⟨

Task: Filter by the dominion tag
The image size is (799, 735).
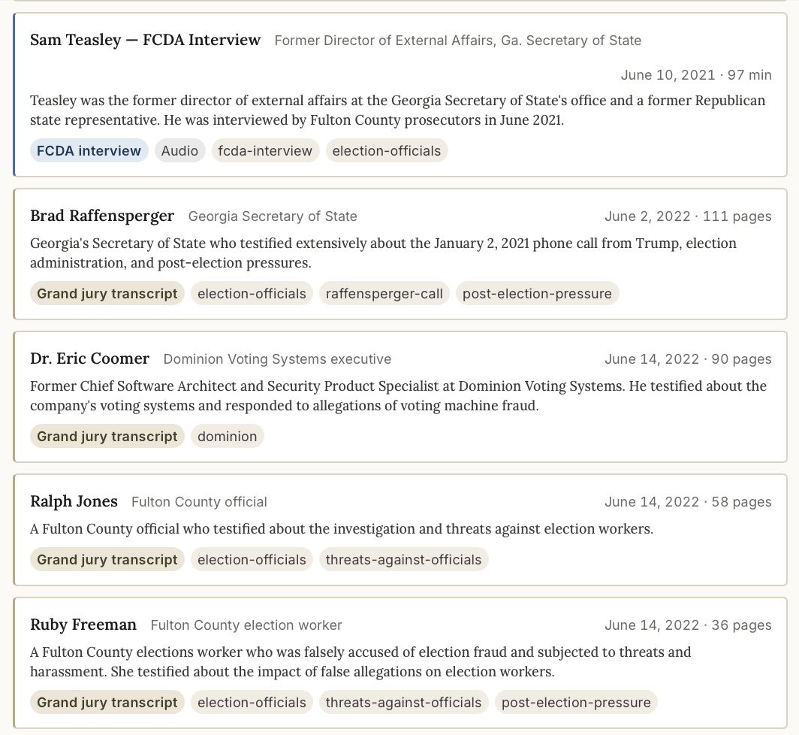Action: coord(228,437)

⟩
⟨

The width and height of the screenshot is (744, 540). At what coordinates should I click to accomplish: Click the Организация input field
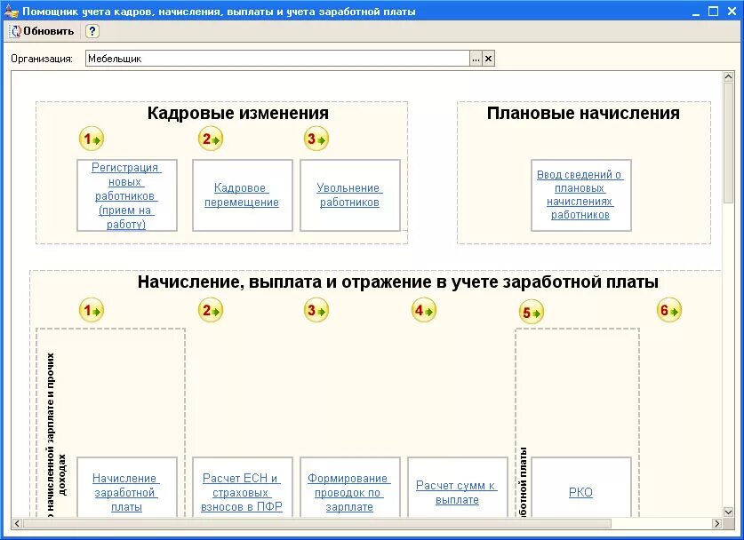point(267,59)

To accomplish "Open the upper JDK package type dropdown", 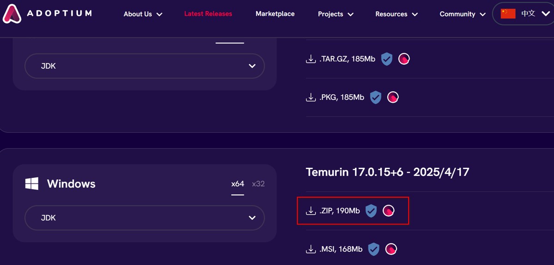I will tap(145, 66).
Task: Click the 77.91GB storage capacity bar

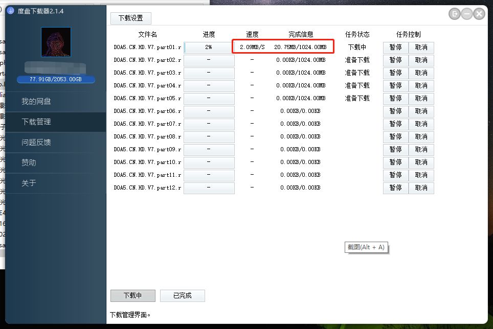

⟩

→ **Requirement**: Scale the records from the line that has "Task: Filter by the dominion tag" through the line that has "Action: coord(228,437)" by rewriting those lines in full, requests included, with each answer coordinate multiplied by 0.3 and rounded to a whole number, halves rounding up. Leave the pictures out.

→ **Answer to this task**:
Task: Filter by the dominion tag
The image size is (799, 735).
Action: coord(68,131)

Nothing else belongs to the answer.